--- BEGIN Source text ---
Those who follow this site regularly probably know that I try to keep up with the activities of instrument inventor Tom Nunn, most of whose performances involve playing on boxes on top of which everyday physical objects have been attached, which are then played through contact with other everyday physical objects. Nunn calls these instruments skatchboxes, and watching him perform frequently enhances the experience of listening to the sounds he creates. Regardless of such visual impact on listening to Nunn’s performances, he has released several recordings, one of which, Second Sight, was made with his Ghost in the House quartet and was discussed on this site in July of 2017.
Ghost in the House brings two skatchbox players, Nunn and David Michalak, together with two “conventional” instrumentalists, oboist Kyle Bruckmann (who is particularly talented in his command of extended techniques) and percussionist Karen Stackpole. Nunn also performs as half of the Music for Hard Times duo, joined by Paul Winstanley, another performer with an inventive approach to extended techniques, which he applies to his electric bass. The two of them recently completed a recording entitled Giant Powder Dangerous, which is currently available for digital download or as a vinyl recording through a bandcamp Web page. For this recording Nunn uses a variation on his usual skatchboxes, which he calls the skatchplate, suggesting that he is now working on a different type of surface with new acoustical properties.
--- END Source text ---
- **Tasks to complete**:
A - For each statement about the passage on Tom Nunn, answer yes or no and quote the exact words of the passage that decide it: (i) Kyle Bruckmann plays oboe in Ghost in the House; (ii) Paul Winstanley plays a skatchbox in Music for Hard Times; (iii) Giant Powder Dangerous can be had only as a digital download.
B - Return word for word the part of the passage on Tom Nunn starting with "Those who follow" and going on through "July of 2017.".
The data further down has no role in this exercise.
--- BEGIN Data ---
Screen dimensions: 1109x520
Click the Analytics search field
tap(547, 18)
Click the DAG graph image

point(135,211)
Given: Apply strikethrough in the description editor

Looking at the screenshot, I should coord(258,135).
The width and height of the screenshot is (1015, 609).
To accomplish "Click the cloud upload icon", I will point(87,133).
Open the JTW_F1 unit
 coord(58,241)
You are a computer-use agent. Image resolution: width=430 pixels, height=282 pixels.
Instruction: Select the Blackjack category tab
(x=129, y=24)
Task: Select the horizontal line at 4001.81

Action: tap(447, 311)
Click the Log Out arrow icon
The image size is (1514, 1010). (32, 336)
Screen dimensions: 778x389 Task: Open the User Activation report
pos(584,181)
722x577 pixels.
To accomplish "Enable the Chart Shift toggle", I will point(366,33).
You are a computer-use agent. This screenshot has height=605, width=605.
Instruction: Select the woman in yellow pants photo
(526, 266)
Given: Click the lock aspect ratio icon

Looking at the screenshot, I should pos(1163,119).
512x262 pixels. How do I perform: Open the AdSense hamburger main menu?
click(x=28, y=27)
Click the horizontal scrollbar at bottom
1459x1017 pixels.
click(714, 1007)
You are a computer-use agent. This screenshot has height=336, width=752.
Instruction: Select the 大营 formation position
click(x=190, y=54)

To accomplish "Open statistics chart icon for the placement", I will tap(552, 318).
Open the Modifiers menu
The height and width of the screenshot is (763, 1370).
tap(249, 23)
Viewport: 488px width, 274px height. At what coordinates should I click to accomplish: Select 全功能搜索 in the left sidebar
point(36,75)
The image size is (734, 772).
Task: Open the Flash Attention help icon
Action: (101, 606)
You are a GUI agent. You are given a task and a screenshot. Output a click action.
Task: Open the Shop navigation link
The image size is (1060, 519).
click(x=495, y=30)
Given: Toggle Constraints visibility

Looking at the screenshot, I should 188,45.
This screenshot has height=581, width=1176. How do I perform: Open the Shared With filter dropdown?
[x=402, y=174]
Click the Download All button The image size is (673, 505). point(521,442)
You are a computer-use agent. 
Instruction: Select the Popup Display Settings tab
--- END Data ---
- **Responses to the tasks**:
A -
(i) Yes: "oboist Kyle Bruckmann"
(ii) No: "which he applies to his electric bass"
(iii) No: "which is currently available for digital download or as a vinyl recording through a bandcamp Web page"

B -
Those who follow this site regularly probably know that I try to keep up with the activities of instrument inventor Tom Nunn, most of whose performances involve playing on boxes on top of which everyday physical objects have been attached, which are then played through contact with other everyday physical objects. Nunn calls these instruments skatchboxes, and watching him perform frequently enhances the experience of listening to the sounds he creates. Regardless of such visual impact on listening to Nunn’s performances, he has released several recordings, one of which, Second Sight, was made with his Ghost in the House quartet and was discussed on this site in July of 2017.